Как и пьеса Метерлинка, опера герметична ввиду двух основных особенностей. В либретто Балаша жены Синей Бороды не гибнут, а всего лишь становятся его пленницами; последняя же, отнюдь не жертва, делает попытку освободить других, принести свет в царство тьмы. Но победу одерживает Синяя Борода: бунтарка останется пленницей, как и все прочие. Балаш выделяет внутренний аспект сюжета — но скорее метафизический, чем психологический план.
В сущности, в сказке о Синей Бороде воплощен конфликт между мужчиной и женщиной, между рационально-творческим и интуитивным началом, а также, как во многих произведениях Рембо и Клоделя, аллегория одиночества и непонимания. Но самый очевидный смысл этой истории заключается в том, что женщина, упорствующая в желании все знать о любимом мужчине, разрушает любовь вопреки своему стремлению ее углубить. Это возвращение к теме «Лоэнгрина», столь ценимого писателями-символистами! «Синяя Борода» завершает традицию, в последний раз представляя на оперной сцене притчу о запретном плоде райского сада.

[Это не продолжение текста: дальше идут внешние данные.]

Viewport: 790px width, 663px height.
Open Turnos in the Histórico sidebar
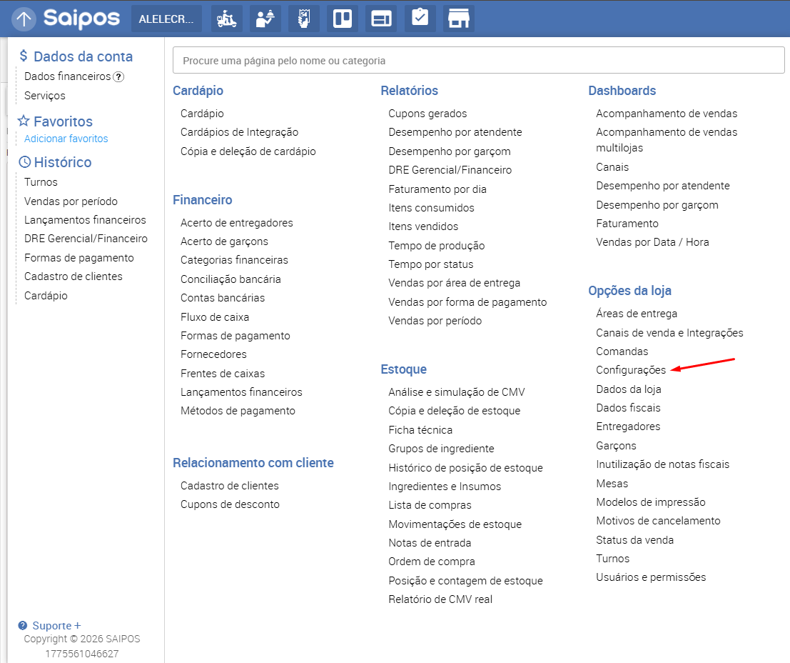41,182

Драматическое напряжение, атмосфера жестокости — об этом говорит имя героини: Балаш назвал ее Юдифь (у Метерлинка она звалась Арианой). В Синей Бороде угадывается Олоферн, а в его любопытной подруге — героический противник. Если мужчина опасен для женщины, то и в женщине таится угроза для мужчины. Эта идея постепенно набирает силу, и в еще большей степени, чем «Саломея», опера Бартока проникнута мотивом крови — к ее пролитию готовы обе стороны, видящие друг в друге потенциальный объект жертвоприношения.